As for this Wiki page's attitude towards a lack of scientific basis, I am truly appalled. This represents the worst of the now discredited culture of Theoretically Based Medicine that Evidence Based Medicine is trying to eradicate for its corrupt use in creating a pharmaceutical monopoly, the proven dangers of prioritising the use of therapies based on laboratory theories over real life evidence and the lost opportunities in health of discarding therapies which produce evidence that they do work in real life just because the Skeptic Society does not like them. It breaks the precious fundamentals under which science should be practiced by promoting theories, that are in fact nothing more than subjective opinions of how the evidence should be explained backed by subjective reputation, over the hard evidence. It is the subjective exclusion of evidence for emotions and vested interest when theories should be accepted or rejected on the basis of their performance in explaining the entirety of the available evidence. It is a corruption of the Noble Scientific Ethic of Objectivity.

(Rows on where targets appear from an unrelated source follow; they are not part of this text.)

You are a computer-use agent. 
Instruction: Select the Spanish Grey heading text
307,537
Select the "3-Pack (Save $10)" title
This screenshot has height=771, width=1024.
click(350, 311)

The depth and scale of this problem cannot be overemphasised but nobody dare talk about it for fear of offending the emotions of the Skeptic Society. The get physiological fight or flight reactions when anything disagrees with their indoctrinated norms and fight it or flight it through over-criticism. This is how they react to anything new but anything old and accepted causes physiological relaxation. They doze off and anything passes them by without them even noticing. It is hardly the recipe for the inquiring mind that the mindset of science demands.

And watch them get emotionally offended at the very possibility.

If they had the emotional freedom that The Noble Scientific Ethic demands, they would take this warning about the well known but insidious effects of the subconscious mind and its emotions on rational, conscious thought very seriously. They would be proactive in erasing these emotional responses as a part of their sacred quest for objective truth about the universe that we live in.

I recommend EFT every time to improve academic objectivity.

When it comes to the mechanism for EFT, I do not care and Evidence Based Medicine does not care. I am objective enough to admit I do not know.

What we know for sure is that a part of the effectiveness of EFT does come from the fact that it mimics the CBT process but with greater independency. Quite what the tapping does, I do not care and nor does Evidence Based Medicine. We do not care if it is just a ritualistic ploy to motivate and give confidence for the patient to do their personal CBT work. It works. That is good enough for us.

I feel that EFT has been pushed into coming up with explanations of mechanisms that sound scientific. The word 'Energy' comes up for New Age acceptance. So everybody goes off looking for electrical mechanisms.

I am happy with the concept that the tapping and eye movements are some sort of mysterious communication with the subconscious mind that science does not yet understand.

Ask a sceptic what the mind is and how it speaks and hears words.

Ask a sceptic what consciousness is.

Ask a sceptic where the subconscious mind is.

The answers to those questions shows just how little empirical science knows about the subject and that they have no right to comment, let along dismiss EFT.